A Descriptor Is All You Need: Accurate Machine Learning of Nonadiabatic Coupling Vectors
Jakub Martinka, Lina Zhang, Yi-Fan Hou, Mikołaj Martyka, Jiří Pittner, Mario Barbatti, Pavlo O. Dral
TL;DR
This work tackles the challenge of learning nonadiabatic couplings (NACs) for accurate surface hopping by designing NAC-specific descriptors and a robust phase-correction framework. Using kernel ridge regression, NAC components are learned in a rotated local frame and phased iteratively, with gradient-difference descriptors—especially \Delta\nabla E—proving most informative. When integrated into fully ML-driven FSSH for fulvene (with MS-ANI energies/gradients), the approach achieves $R^2$ near 1, dramatically reduces computational cost (≈434× speedup), and enables large trajectory ensembles with reduced uncertainty.

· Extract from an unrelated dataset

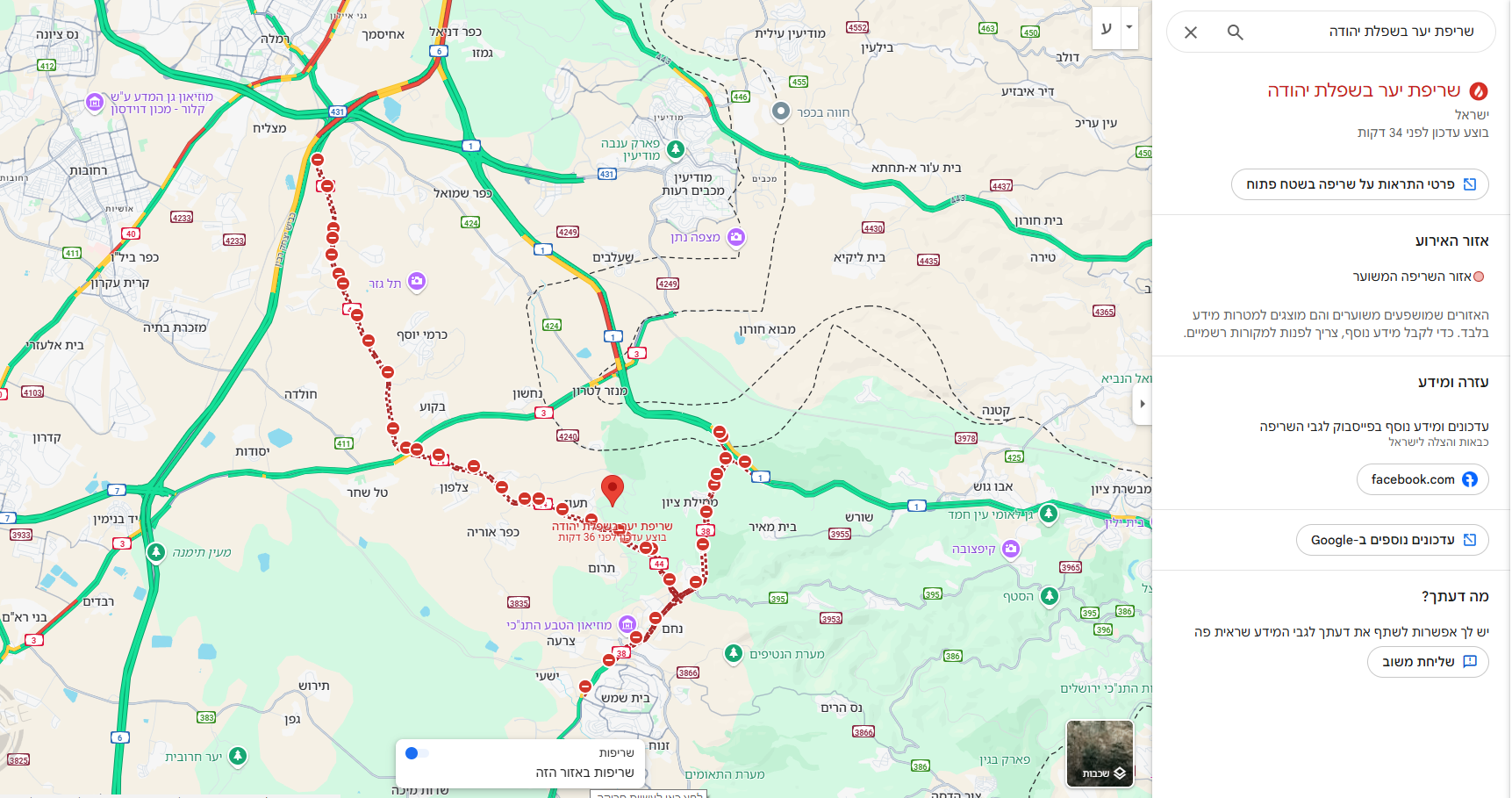Open עדכונים נוספים ב-Google button
The image size is (1512, 798).
point(1393,540)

The combination of descriptor design, phase correction, and ML-NAC integration in MLatom offers a scalable path to high-accuracy nonadiabatic dynamics without on-the-fly quantum chemistry computations.
Abstract
Nonadiabatic couplings (NACs) play a crucial role in modeling photochemical and photophysical processes with methods such as the widely used fewest-switches surface hopping (FSSH). There is therefore a strong incentive to machine learn NACs for accelerating simulations. However, this is challenging due to NACs' vectorial, double-valued character and the singularity near a conical intersection seam. For the first time, we design NAC-specific descriptors based on our domain expertise and show that they allow learning NACs with never-before-reported accuracy of $R^2$ exceeding 0.99. The key to success is also our new ML phase-correction procedure. We demonstrate the efficiency and robustness of our approach on a prototypical example of fully ML-driven FSSH simulations of fulvene targeting the SA-2-CASSCF(6,6) electronic structure level. This ML-FSSH dynamics leads to an accurate description of $S_1$ decay while reducing error bars by allowing the execution of a large ensemble of trajectories. Our implementations are available in open-source MLatom.